I open my mouth, but I’m afraid to say any of that to him. We’ve been friends so long that I don’t really know how to navigate through everything that’s happening if I can’t take Spencer’s words at face value.
He looks hopeful. He’s expecting me to agree, to tell him that someday we’ll get over losing Lizzie. I can’t push the words out, though. My heart just isn’t in them.
So I take the coward’s way out. Before he says anything else, I close my eyes and push the button for more drugs and give myself over to the medicated pool. Somewhere, there is a faint and distant lullaby being sung badly off key. I focus on that as I let myself slip off into nothingness and hope that my best friend will understand
Seven
I don’t want to be awake, but I am. I don’t want to hear that I’ve had a heart transplant, but that’s what they tell me. I don’t know why they waited to tell me. Actually, that’s a lie. They waited to tell me because they were wai
ting until they thought I could handle it.
And then they must have given up and told me anyhow.
How the hell can you handle the idea of waking up with someone else’s heart inside you? It’s like being Frankenstein. There are a lot of things in this world you can run away from. Your body isn’t one of them.

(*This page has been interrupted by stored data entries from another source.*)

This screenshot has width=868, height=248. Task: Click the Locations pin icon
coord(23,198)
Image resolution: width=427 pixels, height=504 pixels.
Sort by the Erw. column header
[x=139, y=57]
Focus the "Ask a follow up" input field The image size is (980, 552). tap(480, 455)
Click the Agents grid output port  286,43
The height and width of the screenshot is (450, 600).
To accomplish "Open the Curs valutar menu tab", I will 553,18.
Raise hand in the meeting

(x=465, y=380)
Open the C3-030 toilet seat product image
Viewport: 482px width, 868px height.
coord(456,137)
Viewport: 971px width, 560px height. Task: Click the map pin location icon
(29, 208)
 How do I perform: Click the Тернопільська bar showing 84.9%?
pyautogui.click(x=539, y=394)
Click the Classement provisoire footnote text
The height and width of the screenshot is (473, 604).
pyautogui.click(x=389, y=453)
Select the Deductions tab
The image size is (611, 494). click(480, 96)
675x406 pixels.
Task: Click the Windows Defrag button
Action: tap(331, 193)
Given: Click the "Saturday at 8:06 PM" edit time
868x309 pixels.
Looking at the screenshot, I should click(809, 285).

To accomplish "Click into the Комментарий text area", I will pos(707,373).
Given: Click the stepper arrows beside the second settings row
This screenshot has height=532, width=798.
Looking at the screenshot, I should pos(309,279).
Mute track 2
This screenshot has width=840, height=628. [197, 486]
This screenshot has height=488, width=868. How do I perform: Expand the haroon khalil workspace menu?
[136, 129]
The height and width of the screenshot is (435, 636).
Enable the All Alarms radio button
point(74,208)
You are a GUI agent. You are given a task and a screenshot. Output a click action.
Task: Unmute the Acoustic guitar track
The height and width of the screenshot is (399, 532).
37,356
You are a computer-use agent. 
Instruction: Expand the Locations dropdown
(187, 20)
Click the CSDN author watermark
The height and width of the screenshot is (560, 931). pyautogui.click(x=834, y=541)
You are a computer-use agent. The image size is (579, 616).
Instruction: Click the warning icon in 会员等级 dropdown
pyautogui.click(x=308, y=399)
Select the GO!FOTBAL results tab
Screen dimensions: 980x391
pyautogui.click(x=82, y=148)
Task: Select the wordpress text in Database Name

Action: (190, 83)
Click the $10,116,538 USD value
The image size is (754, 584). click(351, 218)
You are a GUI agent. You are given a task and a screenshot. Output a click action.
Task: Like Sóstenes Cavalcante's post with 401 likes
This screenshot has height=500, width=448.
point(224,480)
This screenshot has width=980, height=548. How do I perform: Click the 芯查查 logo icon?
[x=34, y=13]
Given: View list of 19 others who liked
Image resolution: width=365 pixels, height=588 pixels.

According to the doctors, my heart self-destructed in a rare and normally fatal series of events. They throw around terms like “traumatic partial aortic rupture,” which means that part of my aorta, the largest vein in my body, was almost ripped from my heart in the collision. They talk about the fact that most people die pretty quickly from this. My usual love of stats fails when they start talking about how eighty percent of people who have this happen in a car accident die before reaching the hospital. When they move on to “coronary artery dissection” and “massive myocardial infarction” I tune out and don’t even ask them to explain what those mean. All I catch is that I’m “lucky that I’m young” and “lucky that I’m in good shape.”
I don’t know how they can use that word. “Lucky” is the very last thing I feel.
My parents have been pretty much living at the hospital. We’ve met with doctors and social workers, nutritionists and physical therapists. It’s the most I’ve seen Mom and Dad since I was in elementary school. And to think, all I had to do was almost die.
The hospital team drills me over and over about what my life will be like. Everything will revolve around exercise, healthy food, routines. It sounds a lot like my in-season regime, until they review the anti-rejection medications I’ll need to take for the rest of my life so that my body doesn’t think of the heart like the foreign object that it is.
They tell me I’ll be on steroids for a year. That on its own means the death of my baseball career in the short term, but I also find out that contact sports could kill me. As a varsity shortstop, there is no guarantee that someone isn’t going to slide into me. That I’m not going to have a mid-field collision.